Still, Amazon has rules when it comes to shipping. The seller can prep the items the Amazon way themselves - or send it to Graham to do it for them.

She started her business with just herself and her husband prepping in their garage, expanding over the years to four employees, and now more than 30 employees.

Her business serves a workforce need in Roundup and fills a gap in Montana, she says. “Being in Montana and being tax-free, it gave us an advantage,” she said. “We were able to fill that gap that was in Montana.”

So what exactly does “prepping” a product entail?

“The items come in, in one box. We open them up, we relabel them, repackage them. Put them in another box. Relabel for shipping and send them back out,” Graham said.

Her warehouse operates much like a well-oiled machine, with stations of workers un-boxing and re-boxing: "They’re pulling them out, they’re bagging the items, they are labeling them with the Amazon labels, so that they can be easily identified.”

Graham said about 60% of the items in her warehouse then get shipped back out and send to the Amazon fulfillment center in Illinois, where they are shipped back out again.

“In order to come to Amazon’s warehouse, it has to be labeled correctly,” she said. “We get clients that ship thousands of items at a time.”

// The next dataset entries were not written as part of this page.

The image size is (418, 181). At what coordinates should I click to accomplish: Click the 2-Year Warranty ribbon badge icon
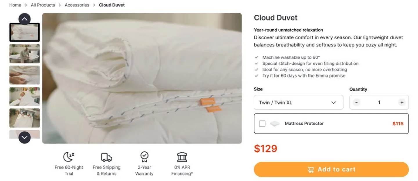click(144, 157)
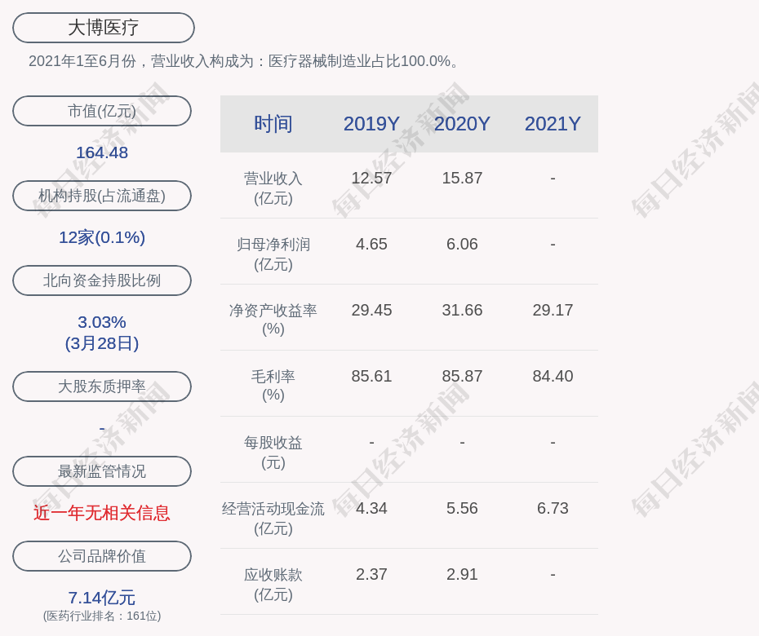
Task: Click the 最新监管情况 label
Action: click(102, 471)
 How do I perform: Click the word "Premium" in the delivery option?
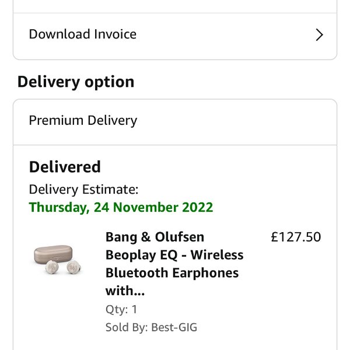tap(56, 121)
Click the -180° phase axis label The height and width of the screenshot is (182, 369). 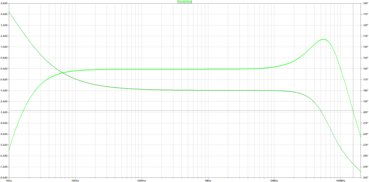point(365,91)
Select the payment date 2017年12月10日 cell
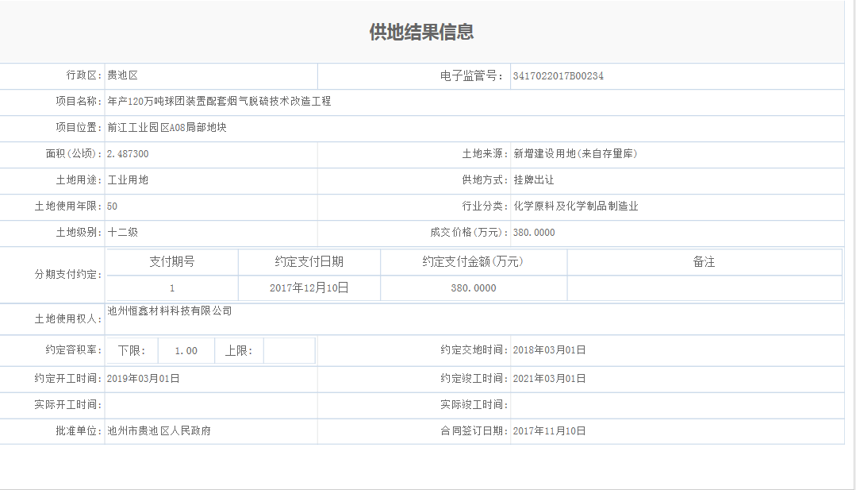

Her clients are small businesses - Those who buy merchandise online at a discounted rate, then turn around and sell it on Amazon for profit.

The business model works because, as Graham puts it, “We’ve gotten to be a society of 'We want it and we want it now.'”

And that means that the days surrounding the holidays keep her business especially busy. “People will pay that expense to get that free two-day shipping,” she said.

She says others in Roundup have caught wind of her business, with other prep centers also popping up in town, but at a smaller scale.

And Graham doesn’t mind the competition because she says they’ve become overloaded with clients in recent months: “And we have scaled it back now,” she said.

She says even If she moved her business to a bigger city, she could likely expand and keep up with demand. But for Graham, Roundup is exactly where she wants to be: “We are starting to enjoy our work and it’s been a good process.”